What have been some of your favourite moments on stage?

Playing with 20% Less is a joy and I couldn’t choose one moment. Playing in international festivals is always exciting. I’m lucky to be a part of C3?, who are an extremely supportive group and each time we get on stage together makes me happy.

 

 

What have been some of the worst and why?

I remember one of my first jams where I did a monologue where I said I was very uncomfortable hugging people and couldn’t understand how that was the way people in London greeted each other, even when they were mere acquaintances and sometimes even strangers – some years have passed now. I’m able to greet with a hug now! The initiation that came after that was from a stranger who was a man and hugged me with the whole of his body. EWW!!! I also had an older male improviser look me up and down and mimic my boobs with his hands. EWWWW!!! Both times there were more experienced improvisers around who nipped it in the bud.

 

 

 For new improvisers, what would your key bit of advice be?

Reach out to more experienced improvisers when you feel uncomfortable. Don’t forget your character can say no. Commit to your choices.

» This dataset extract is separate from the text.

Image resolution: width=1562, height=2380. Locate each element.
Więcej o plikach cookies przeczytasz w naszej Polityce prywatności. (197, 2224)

Don’t take improv too seriously.

 

 

What are three things you want to focus on this season with your own improv?

Be sillier and more of a pirate. Bring more of myself to scenes. Commit, commit, commit.

 

I have read in articles that all women improv troupes have the capability to break down stereotypes – do you find this the case and why?

I was lucky to always be in teams with great men who let your choices breathe, but it’s always great when people with the same kind of experiences as you are able to take the scene further as they immediately understand where you’re coming from.

 

 

What is the future of improv?

That’s a tough one! It seems to be growing in London which has its benefits and disadvantages. I hope the future sees a more open environment which allows for a more diverse group of people with different life experiences and backgrounds to feel comfortable to come into it and build richer imagined worlds from their lived experiences.